As at Dec 31, 2024, the REIT’s committed occupancy stood at 95.4% for its office portfolio and 97.9% for its retail portfolio.
Suntec REIT has reported a distribution per unit (DPU) of 6.192 cents for the FY2024 ended Dec 31, 2024, 2.3% lower y-o-y. For the 2HFY2024, DPU similarly fell 13.9% y-o-y to 3.15 cents.
Distributable income for the year fell by 12.5% y-o-y to $180.9 million due to higher financing costs and lower contributions arising from vacancies at the REIT’s assets at 55 Currie Street, Adelaide and The Minster Building, London.
Meanwhile, gross revenue in the FY2024 inched up marginally by 0.2% y-o-y to $462.7 million off the back of stronger operating performance at Suntec City Office and Suntec City Mall.
Despite this, net property income (NPI) in the period decreased 0.8% y-o-y to $310.8 million, mainly due to the absence of a one-off property tax refund at Suntec City Mall.
Income from Suntec REIT’s joint ventures (JV) for the year grew by 6.4% y-o-y to $100.0 million due to stronger operating performance at MBFC Properties and One Raffles Quay, as well as higher contributions from Nova Properties in London due to reversal of impairment of receivables.
Cash and cash equivalents in the FY2024 grew by 6.16% y-o-y to $231.3 million.
As at Dec 31, 2024, the REIT’s committed occupancy stood at 95.4% for its office portfolio and 97.9% for its retail portfolio. Its weighted average lease expiry (WALE) decreased to 3.8 years for its office portfolio from 4.2 years in the FY2023, while retail portfolio WALE remained healthy at 2.3 years.
On the divestment front, Suntec REIT divested $58.3 million of strata units at Suntec City Office Towers at an average price of 24% above book value. The proceeds were used to pare down debts. The transactions were accretive to the REIT’s earnings as the achieved divestment yield were lower than current borrowing costs.

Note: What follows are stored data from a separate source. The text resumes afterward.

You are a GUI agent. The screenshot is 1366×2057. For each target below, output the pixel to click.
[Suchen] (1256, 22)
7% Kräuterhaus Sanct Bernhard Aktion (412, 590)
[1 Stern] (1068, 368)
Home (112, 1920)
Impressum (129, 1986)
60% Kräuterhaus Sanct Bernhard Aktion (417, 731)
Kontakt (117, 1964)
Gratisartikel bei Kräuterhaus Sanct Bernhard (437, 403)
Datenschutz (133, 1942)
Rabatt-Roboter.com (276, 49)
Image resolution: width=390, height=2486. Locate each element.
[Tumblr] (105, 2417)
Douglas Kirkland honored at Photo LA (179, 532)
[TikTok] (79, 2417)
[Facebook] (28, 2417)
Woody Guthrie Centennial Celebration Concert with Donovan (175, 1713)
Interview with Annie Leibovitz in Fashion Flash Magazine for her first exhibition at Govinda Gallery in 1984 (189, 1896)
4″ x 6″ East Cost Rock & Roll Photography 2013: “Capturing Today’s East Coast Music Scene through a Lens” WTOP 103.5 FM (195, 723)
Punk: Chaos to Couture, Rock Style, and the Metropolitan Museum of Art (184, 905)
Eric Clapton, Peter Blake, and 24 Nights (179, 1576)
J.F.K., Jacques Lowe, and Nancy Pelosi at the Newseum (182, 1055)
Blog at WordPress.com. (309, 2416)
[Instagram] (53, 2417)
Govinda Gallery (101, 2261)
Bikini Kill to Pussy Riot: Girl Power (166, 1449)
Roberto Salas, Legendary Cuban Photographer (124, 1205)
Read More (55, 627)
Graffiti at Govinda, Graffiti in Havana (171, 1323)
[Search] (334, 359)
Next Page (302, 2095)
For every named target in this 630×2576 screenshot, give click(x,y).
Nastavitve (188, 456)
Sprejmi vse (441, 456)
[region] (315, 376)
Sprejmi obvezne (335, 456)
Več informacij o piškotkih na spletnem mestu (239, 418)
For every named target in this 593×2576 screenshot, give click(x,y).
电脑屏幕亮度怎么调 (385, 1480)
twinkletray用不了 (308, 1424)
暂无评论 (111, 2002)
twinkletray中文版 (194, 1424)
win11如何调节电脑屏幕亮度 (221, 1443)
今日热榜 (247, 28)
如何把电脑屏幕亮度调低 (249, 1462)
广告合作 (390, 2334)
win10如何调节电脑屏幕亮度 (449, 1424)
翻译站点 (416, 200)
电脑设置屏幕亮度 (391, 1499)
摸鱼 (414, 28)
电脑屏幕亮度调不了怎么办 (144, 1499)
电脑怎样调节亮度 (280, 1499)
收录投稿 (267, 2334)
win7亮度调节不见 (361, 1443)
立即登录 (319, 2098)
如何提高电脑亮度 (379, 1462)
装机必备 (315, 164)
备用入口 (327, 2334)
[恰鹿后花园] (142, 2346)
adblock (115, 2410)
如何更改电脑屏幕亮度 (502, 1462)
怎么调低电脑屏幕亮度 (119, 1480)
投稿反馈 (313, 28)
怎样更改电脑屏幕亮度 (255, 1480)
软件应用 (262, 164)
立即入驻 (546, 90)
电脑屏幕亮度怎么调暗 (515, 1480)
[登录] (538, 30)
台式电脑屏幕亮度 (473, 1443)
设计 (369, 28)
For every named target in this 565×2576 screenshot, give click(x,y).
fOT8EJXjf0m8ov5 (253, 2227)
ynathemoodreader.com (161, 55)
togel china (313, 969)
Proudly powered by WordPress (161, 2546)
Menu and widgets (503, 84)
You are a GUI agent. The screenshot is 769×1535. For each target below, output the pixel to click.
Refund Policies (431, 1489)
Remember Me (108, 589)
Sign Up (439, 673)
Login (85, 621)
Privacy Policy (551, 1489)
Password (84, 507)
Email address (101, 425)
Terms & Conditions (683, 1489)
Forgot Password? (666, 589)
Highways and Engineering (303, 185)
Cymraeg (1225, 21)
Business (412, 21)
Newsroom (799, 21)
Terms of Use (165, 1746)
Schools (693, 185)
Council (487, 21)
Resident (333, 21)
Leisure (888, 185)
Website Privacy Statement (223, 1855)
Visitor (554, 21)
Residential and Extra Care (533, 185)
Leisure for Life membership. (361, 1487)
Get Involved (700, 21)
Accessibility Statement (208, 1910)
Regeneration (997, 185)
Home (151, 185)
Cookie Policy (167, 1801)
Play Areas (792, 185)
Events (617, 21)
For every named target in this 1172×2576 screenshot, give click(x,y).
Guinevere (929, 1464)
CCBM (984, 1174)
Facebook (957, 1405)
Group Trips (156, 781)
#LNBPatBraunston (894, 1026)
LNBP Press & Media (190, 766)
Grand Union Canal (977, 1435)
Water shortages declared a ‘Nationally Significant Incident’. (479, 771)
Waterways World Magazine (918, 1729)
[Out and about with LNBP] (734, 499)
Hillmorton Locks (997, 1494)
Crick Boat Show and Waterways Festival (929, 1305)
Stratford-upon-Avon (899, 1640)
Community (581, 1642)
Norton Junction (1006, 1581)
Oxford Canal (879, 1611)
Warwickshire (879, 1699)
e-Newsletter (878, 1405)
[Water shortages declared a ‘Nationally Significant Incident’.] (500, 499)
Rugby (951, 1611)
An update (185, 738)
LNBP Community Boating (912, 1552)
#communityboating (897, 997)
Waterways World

Chong Kee Hiong, CEO of the manager says: “On the operating front, the Singapore office and retail portfolios continued to perform and achieved strong rent reversions across all the quarters of the year. Suntec Convention’s income has also improved significantly with the improvement in operations and an increase in smaller but high yielding events.”
The REIT highlights that the outlook for the Singapore office market remained cautionary in light of an uncertain global outlook and interest rate environment. However, limited core central business district (CBD) office supply could likely support core CBD rent growth in 2025 . As a result, the REIT’s Singapore office portfolio is well-positioned for future growth, on the back of past quarters of positive rent reversions. Rent reversion is expected to remain positive but modest, in the range of 1.0% to 5.0%.
On Singapore’s retail front, although tourism arrivals continued to recover in the last quarter of 2024, consumers are expected to remain cost-cautious on the back of an uncertain global economic outlook. However, Singapore remains attractive for new retail entrants with the recovery in tourism and the strong pipeline of meetings, incentives, conferences and exhibitions (MICE) events and concerts. With limited prime retail space supply in the year ahead, prime retail rents are expected to improve this year. Suntec REIT notes that its Singapore retail portfolio is well-positioned for future growth, supported by higher occupancy, rent and marcoms activities. Committed occupancy is expected to remain high at more than 95% while rent reversion is expected to remain positive, in the range of 10.0% to 15.0%.
Meanwhile, office vacancy in Sydney and Melbourne are expected to stabilise with fewer completions in 2025, while Adelaide office vacancy will remain elevated due to new supply in 2025. This is largely due to national CBD vacancy rates remaining largely unchanged in 4QFY2024 despite the positive net absorption across most cities in the quarter, mainly due to new supply in the Sydney CBD.
Although vacancy at 55 Currie Street is likely to increase by 10.0% to 12.0% in the mid-term, Suntec REIT’s Australia office portfolio is expected to remain stable supported by healthy occupancies of the properties in Sydney and Melbourne.
Finally, in the UK, central London occupancy and rental growth are expected to improve due to tight supply and increase in office utilisation, particularly for good quality office spaces in prime locations. Vacancy and upcoming expiry at The Minster Building is expected to be backfilled in 2025 and rent reversion is expected to be in the range of 1.0% to 3.0%. In all, the REIT’s UK portfolio performance is expected to be impacted by leasing downtime.
Units in Suntec REIT closed flat at $1.21 on Jan 23.